An active DAS also includes “Small Cell” in its categorization. The main difference between the two types is simply that a Small Cell system can only support a single service provider. DAS can be configured for multiple carrier feeds (at add’l cost and effort to get those feeds and approved by respective carriers). Either way, they go for addition of blanketed total coverage approach when it comes to solving cell phone signal deficiencies.
A signal booster system usually goes for patching dead-zone approach but ensures total coverage just like active DAS. Both systems boil down to having a number of cell phone antennae in a given geographical area to boost signals within that area.

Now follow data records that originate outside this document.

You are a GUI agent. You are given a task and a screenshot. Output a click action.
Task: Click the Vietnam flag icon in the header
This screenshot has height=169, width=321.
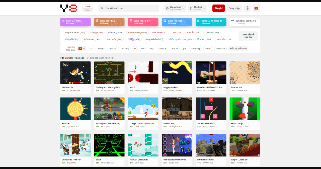pos(256,8)
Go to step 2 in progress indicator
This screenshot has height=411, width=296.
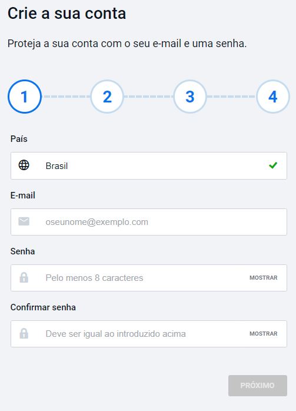pyautogui.click(x=107, y=97)
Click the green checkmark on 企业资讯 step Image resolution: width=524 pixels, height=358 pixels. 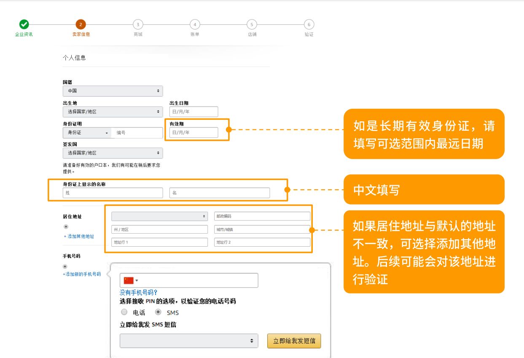[x=24, y=24]
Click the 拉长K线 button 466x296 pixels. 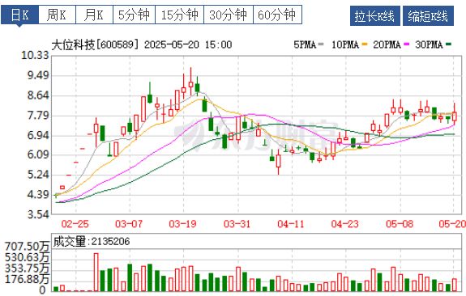(x=374, y=16)
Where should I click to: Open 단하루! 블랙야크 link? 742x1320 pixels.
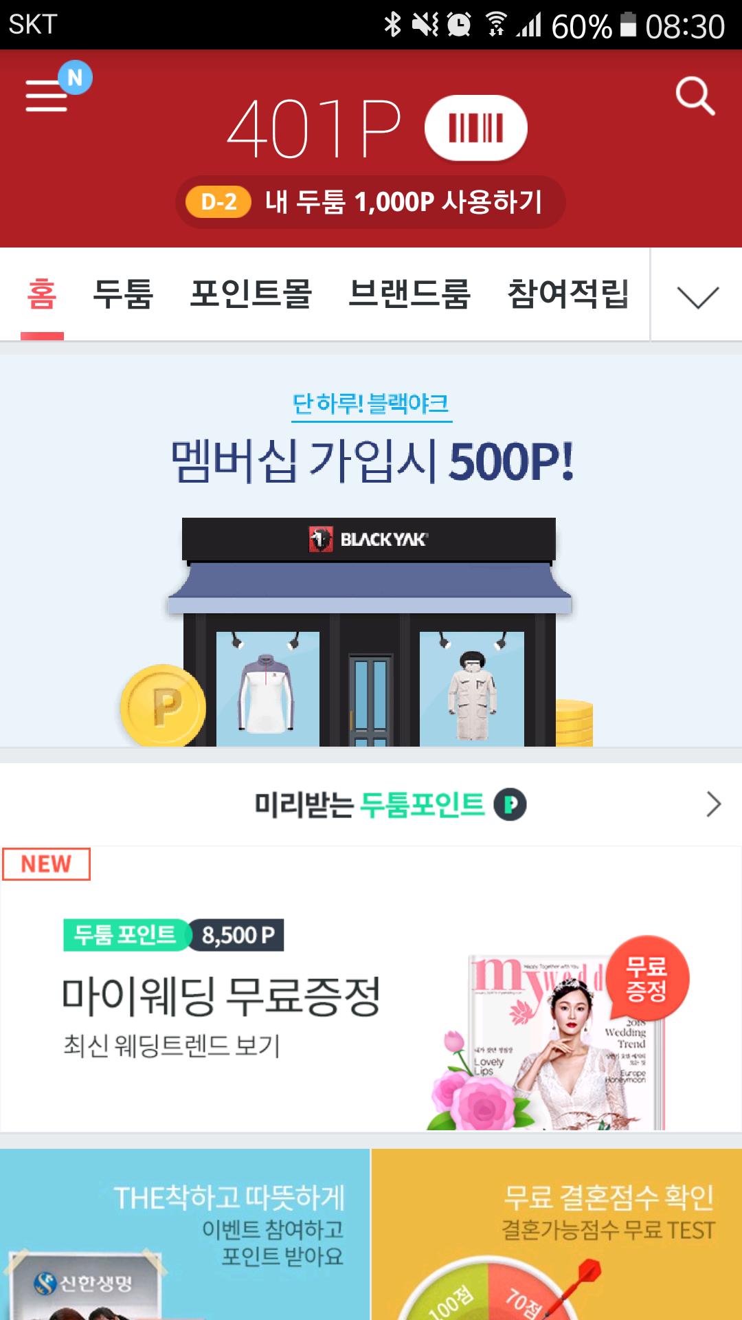point(371,404)
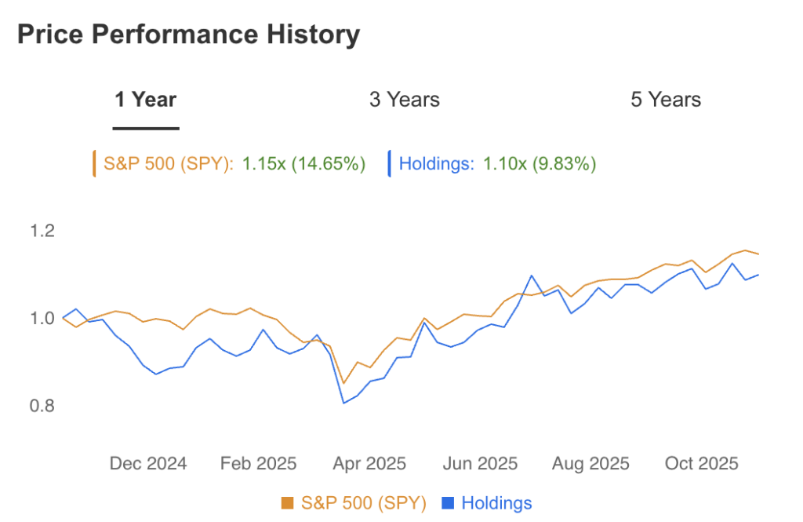Open the 5 Years performance tab
This screenshot has width=803, height=522.
[666, 100]
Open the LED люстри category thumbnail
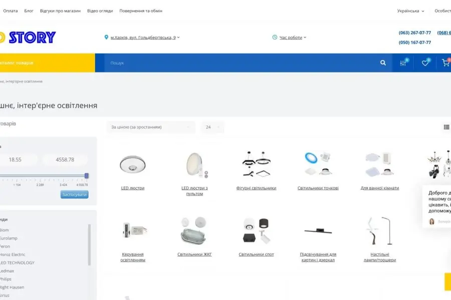451x300 pixels. [133, 165]
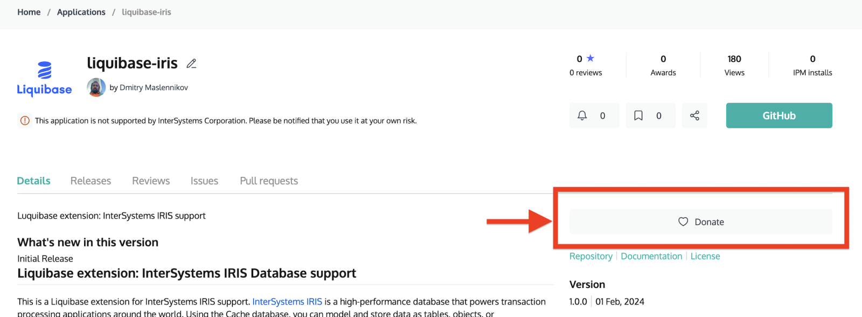
Task: Go to the Pull requests tab
Action: pos(269,181)
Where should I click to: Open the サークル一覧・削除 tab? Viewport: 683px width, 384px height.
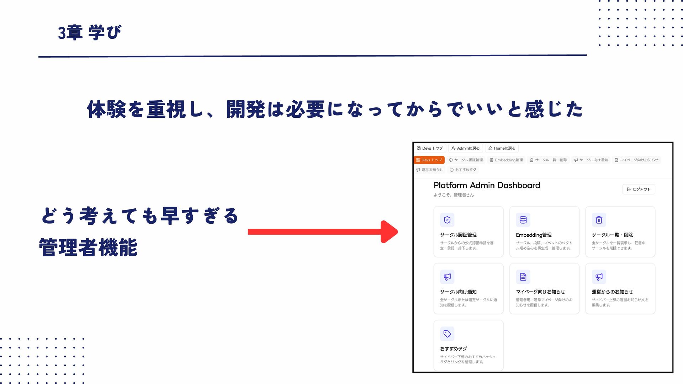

The main difference between an active DAS or Small Cell System and a cell phone signal booster (aka. passive DAS) is that a signal booster system amplifies already-present signals outside to bridge gaps in coverage, while an active DAS mainly creates new areas of coverage altogether using a cellular service carrier feed (one per Carrier).
Well… as much as cell phone signal boosters are a significant investment, a DAS is that much more expensive; three to eight times pricier than a cell phone signal booster, as a matter of fact. In addition to the sophisticated and expensive parts required to create a decent DAS, one has to account for labor hours, time for construction, additional maintenance costs and more. If more than one carrier coverage is required, the cost for active DAS installation will increase even more.
What's more, a DAS tends to require a lot more red tape than a cell phone signal booster. A signal booster kit for smaller areas up to 10,000 sq. ft. is clear and ready to go right out of the box with similar sytem designed by our certified installers for larger spaces up to 250k sq. ft. On other hand, a DAS also requires contracts and permission from major cell phone carriers, regular annual local fire department / fire marshal’s office certifications and approvals. Furthermore, given amount of infrastructure that has to be built to create a good DAS (active), it will require considerably more investment in time and money to solve the problem of building material interfering with cell phone signals or no mobile signal at all outside the building.
If your facility has good outdoor wireless signal from relevant cellular providers, most likely you will not need to create an active DAS (Distributed Antenna System) - See the size chart at the top showing majority of buildings in United States are under 250,000 sq. ft. Therefore, get yourself a cell phone signal booster system instead which is the most practical solution atleast for areas under 250,000 sq. ft. For spaces larger than that, a DAS may be considered as an alternative but those cases are far fewer per pyramid shown at the top. The only exception to this rule may be for instances when your building under 250k sq. ft. has no outside signal strength for all practical purposes.